Vor der Ecke zur Knaackstraße lungern ein paar Punks herum und belustigen sich über ein neueröffnetes Restaurant, dessen Scheiben in der Nacht zum 1. Mai mit Spanplatten verbarrikadiiert sind. Auf der anderen Seite des Kollwitzplatzes haben Jugendliche inzwischen ein „illegales Feuer“ entzündet. Es ist ein Uhr morgens. „Das ist unser Feuer“, sagt ein Mädchen mit rotgefärbten Haaren. Neben ihr gibt eine Trommelgruppe ein Sambakonzert. Die ersten tanzen. Zu diesem Zeitpunkt werden die Zivilbeamten gegen den erklärten Willen der Veranstalter abgezogen. Die mißglückte Generalprobe hat die Realität eingeholt.

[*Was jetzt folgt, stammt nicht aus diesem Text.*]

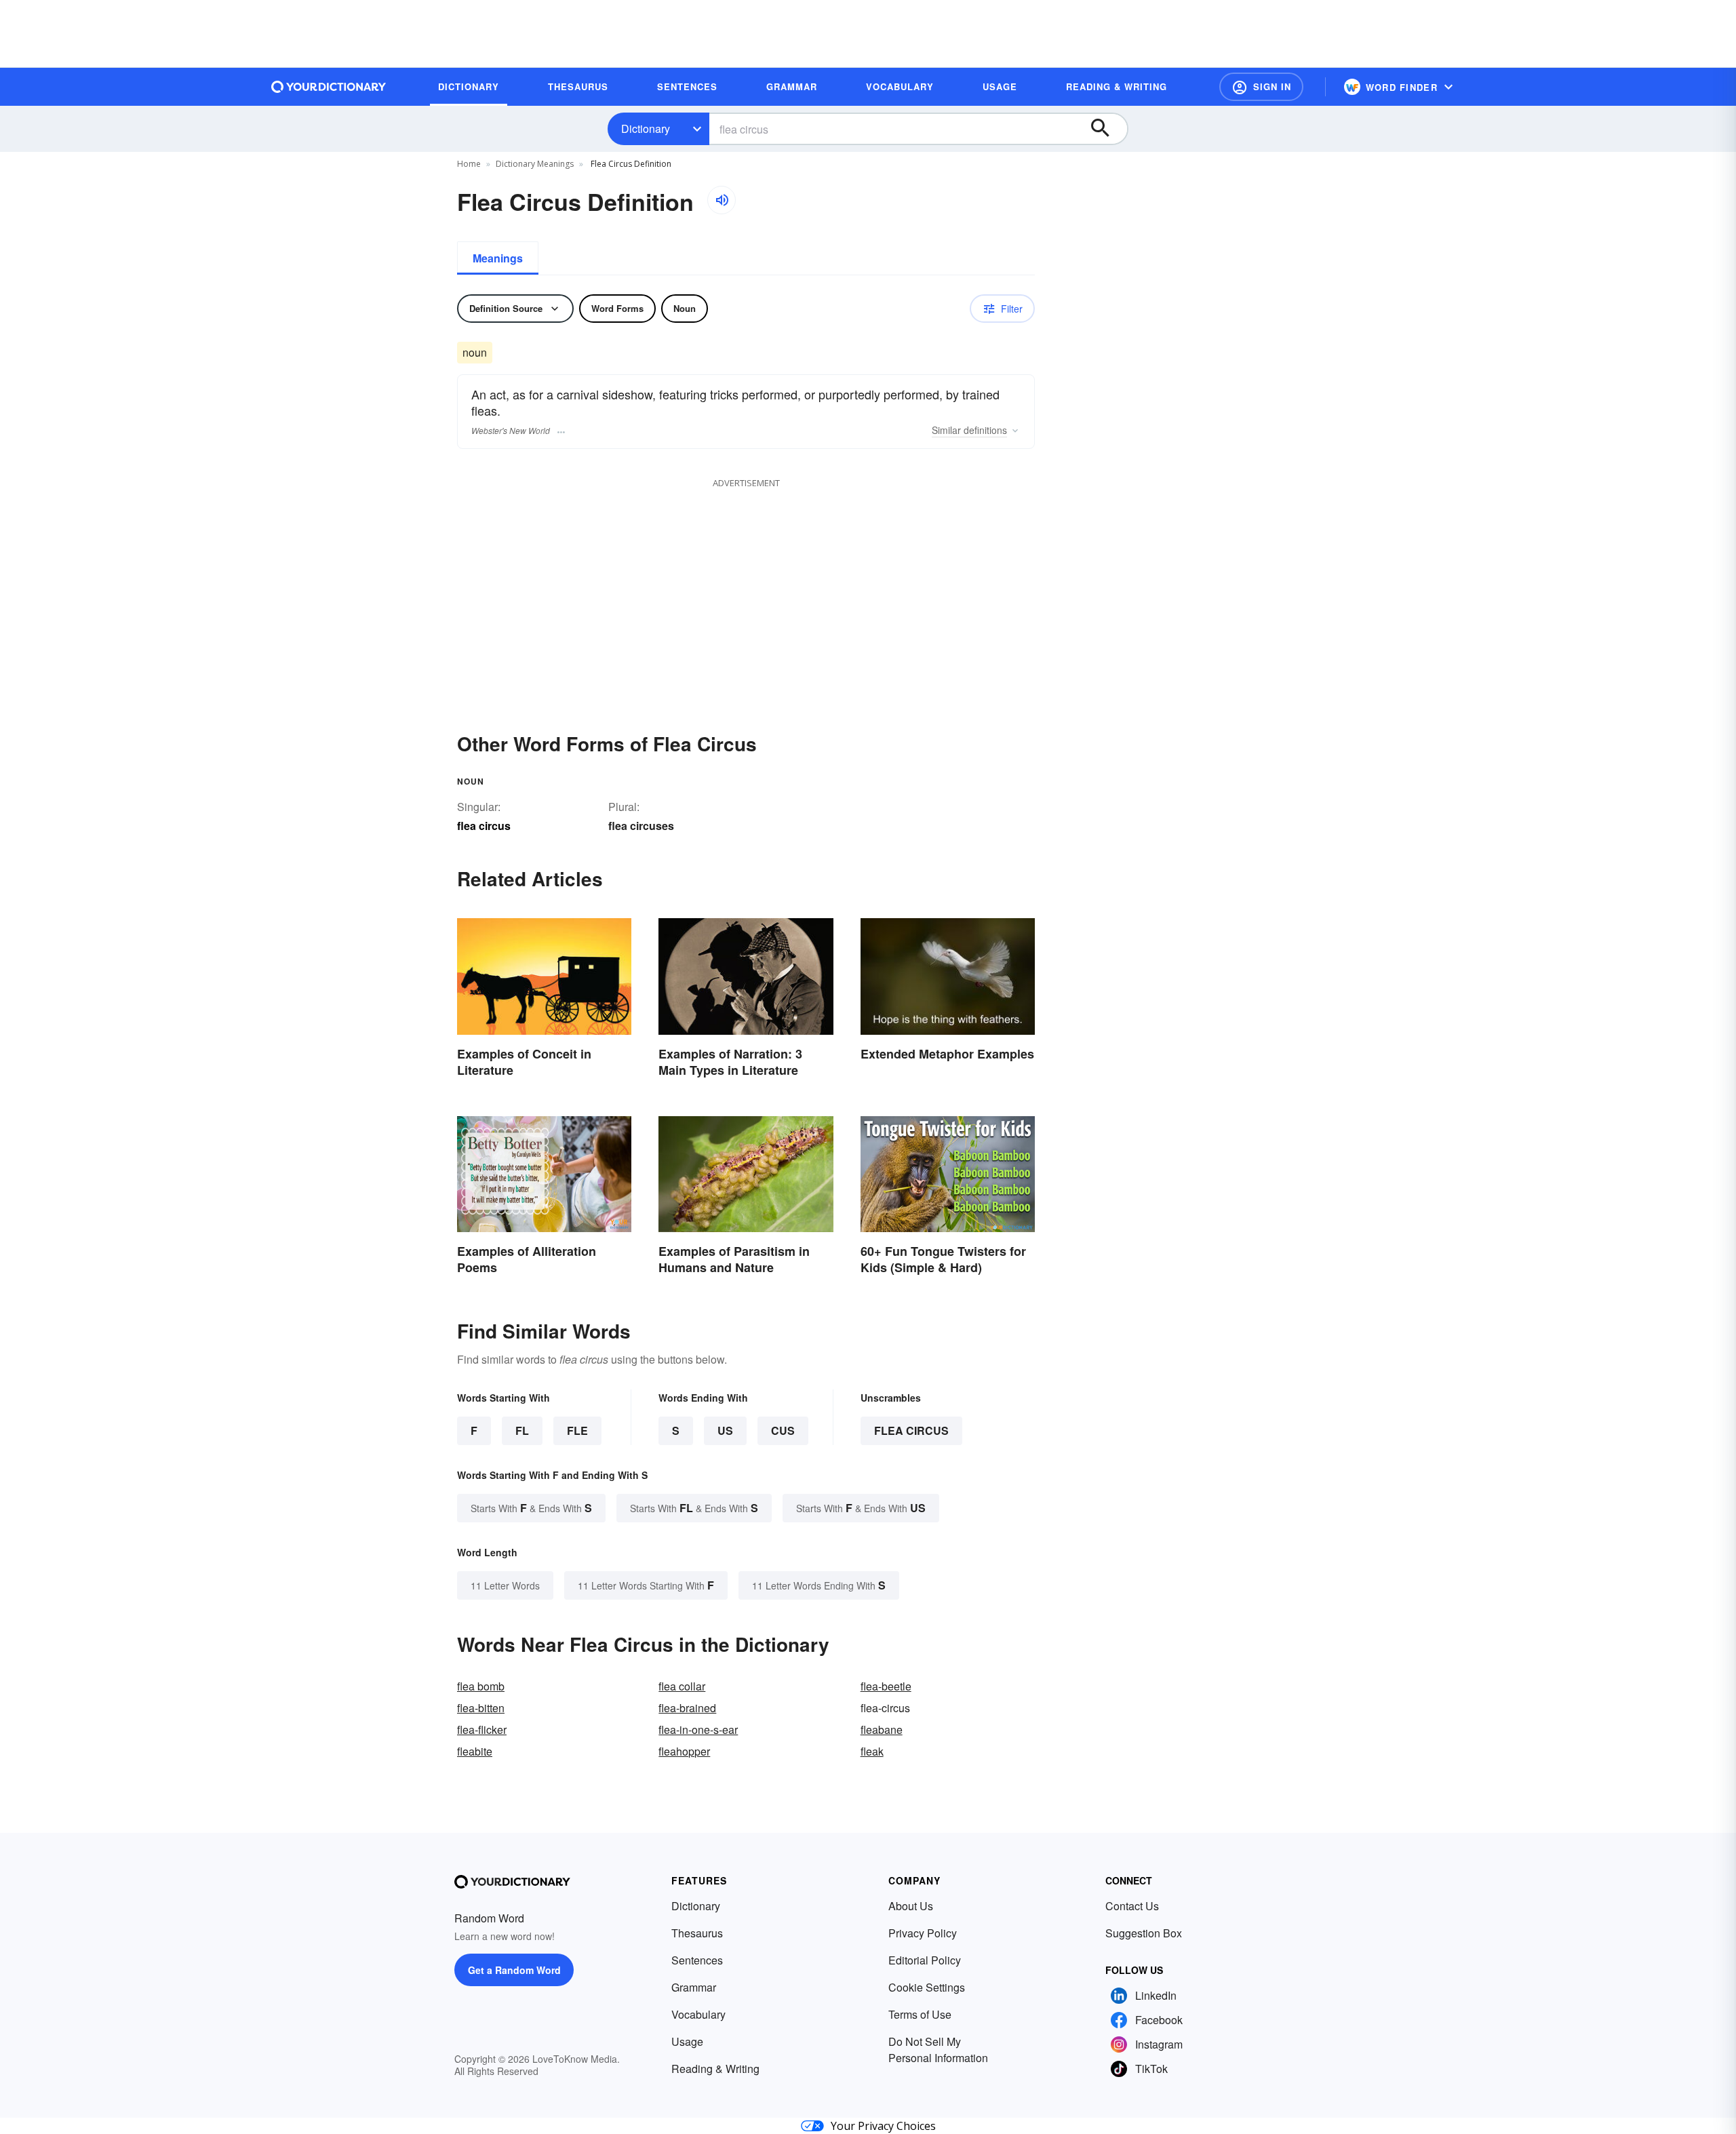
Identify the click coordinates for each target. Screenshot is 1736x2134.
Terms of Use (919, 2014)
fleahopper (684, 1751)
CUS (783, 1430)
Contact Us (1132, 1906)
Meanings (498, 258)
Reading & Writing (715, 2068)
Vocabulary (698, 2014)
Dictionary (645, 128)
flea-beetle (886, 1686)
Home (469, 164)
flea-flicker (482, 1729)
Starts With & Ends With (531, 1508)
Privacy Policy (922, 1933)
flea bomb (481, 1686)
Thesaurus (697, 1933)
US (725, 1430)
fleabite (474, 1751)
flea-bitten (481, 1708)
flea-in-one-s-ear (698, 1729)
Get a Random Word (514, 1970)
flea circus (911, 1430)
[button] (1261, 87)
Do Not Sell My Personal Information (938, 2050)
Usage (687, 2041)
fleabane (882, 1729)
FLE (577, 1430)
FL (522, 1430)
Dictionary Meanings (535, 164)
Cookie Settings (926, 1987)
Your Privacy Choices (883, 2125)
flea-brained (687, 1708)
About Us (910, 1906)
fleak (872, 1751)
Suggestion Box (1143, 1933)
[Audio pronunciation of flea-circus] (721, 200)
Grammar (693, 1987)
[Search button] (1106, 129)
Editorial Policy (924, 1960)
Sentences (697, 1960)
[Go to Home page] (329, 87)
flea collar (681, 1686)
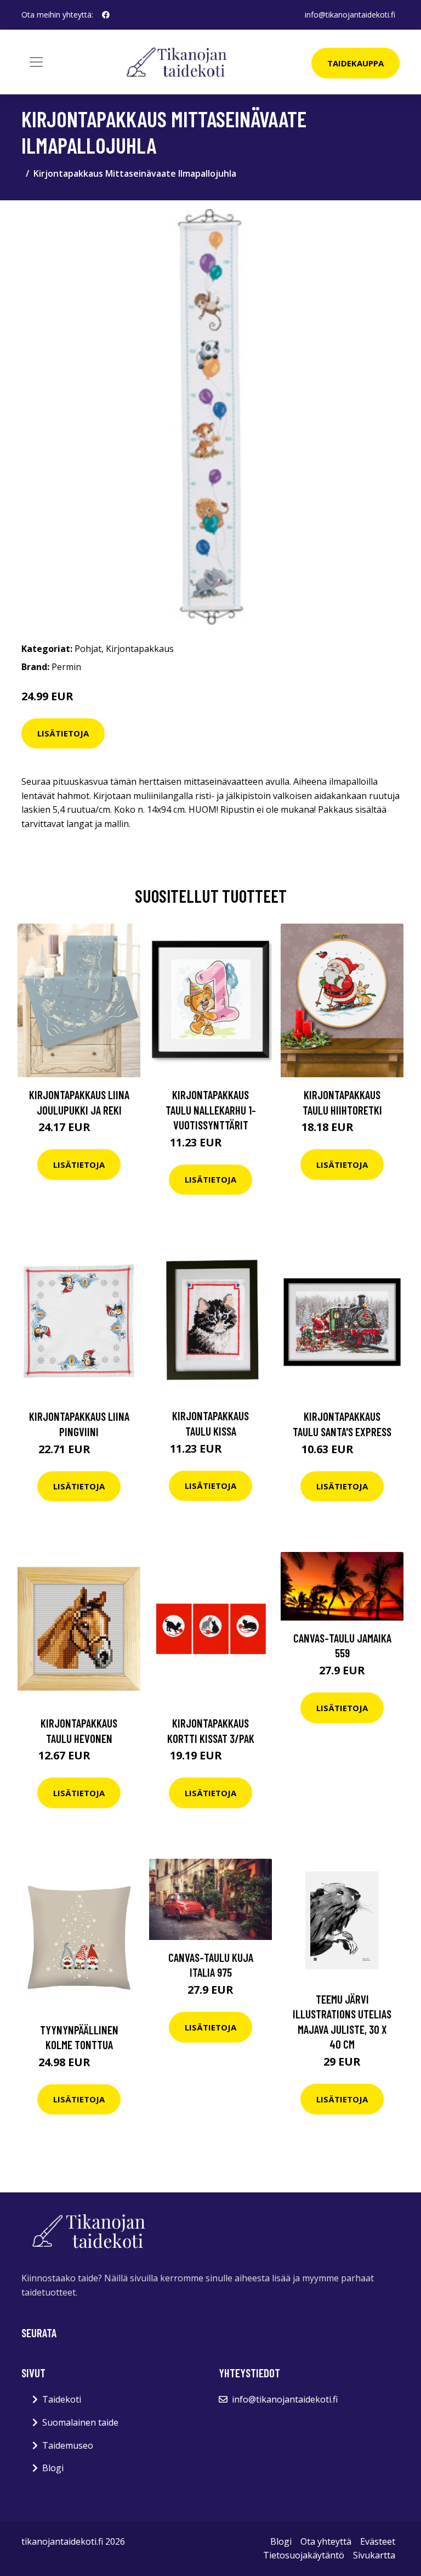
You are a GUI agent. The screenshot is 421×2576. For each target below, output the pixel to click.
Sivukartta (374, 2555)
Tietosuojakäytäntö (303, 2555)
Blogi (53, 2468)
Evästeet (377, 2541)
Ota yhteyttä (325, 2541)
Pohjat (88, 649)
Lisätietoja (63, 733)
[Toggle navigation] (36, 62)
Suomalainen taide (80, 2422)
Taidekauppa (355, 63)
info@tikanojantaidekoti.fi (350, 14)
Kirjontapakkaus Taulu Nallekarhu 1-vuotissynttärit (211, 1110)
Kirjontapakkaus (140, 649)
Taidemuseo (67, 2445)
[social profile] (106, 14)
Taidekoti (61, 2399)
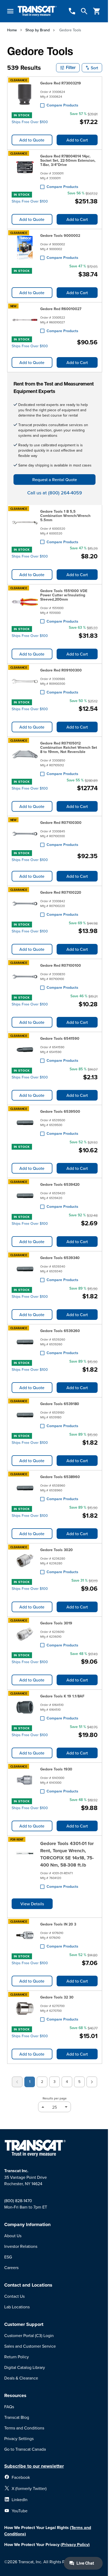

Kurz nach halb zwei schieben Jugendliche einen Bauwagen auf die Wörther Straße und errichten in einiger Entfernung des Kollwitzplatzes eine Barrikade. Erst gegen 2.20 Uhr informiert der Einsatzleiter der Polizei den Veranstalter Nilson Kirchner: Nun werde man mit uniformierten Kräften gegen die Barrikade einschreiten. Die Polizei habe ihm versichert, so Kirchner, daß die Walpurgisfeier mitten auf dem Kollwitzplatz weitergehen sollte. Das könne er auch den Feiernden auf dem Platz mitteilen. Kurze Zeit später ist das Chaos perfekt. Anstelle einen anderen Weg zu nehmen, um zu der Straßenbarrikade zu gelangen, wälzt sich ein Kommando von Polizeibeamten mitten über den Kollwitzplatz. „Die Beamten sprangen sofort aus ihren Einsatzfahrzeugen und gingen ohne Vorwarnung gegen die friedlichen Festteilnehmer vor“, beklagt sich Kirchner am Tag danach. Die Bilanz der „friedlichen“ Walpurgisnacht: 25 Festnahmen und ein enttäuschter Veranstalter, der das Verhalten der Polizei als „eklatanten Wortbruch“ bezeichnet.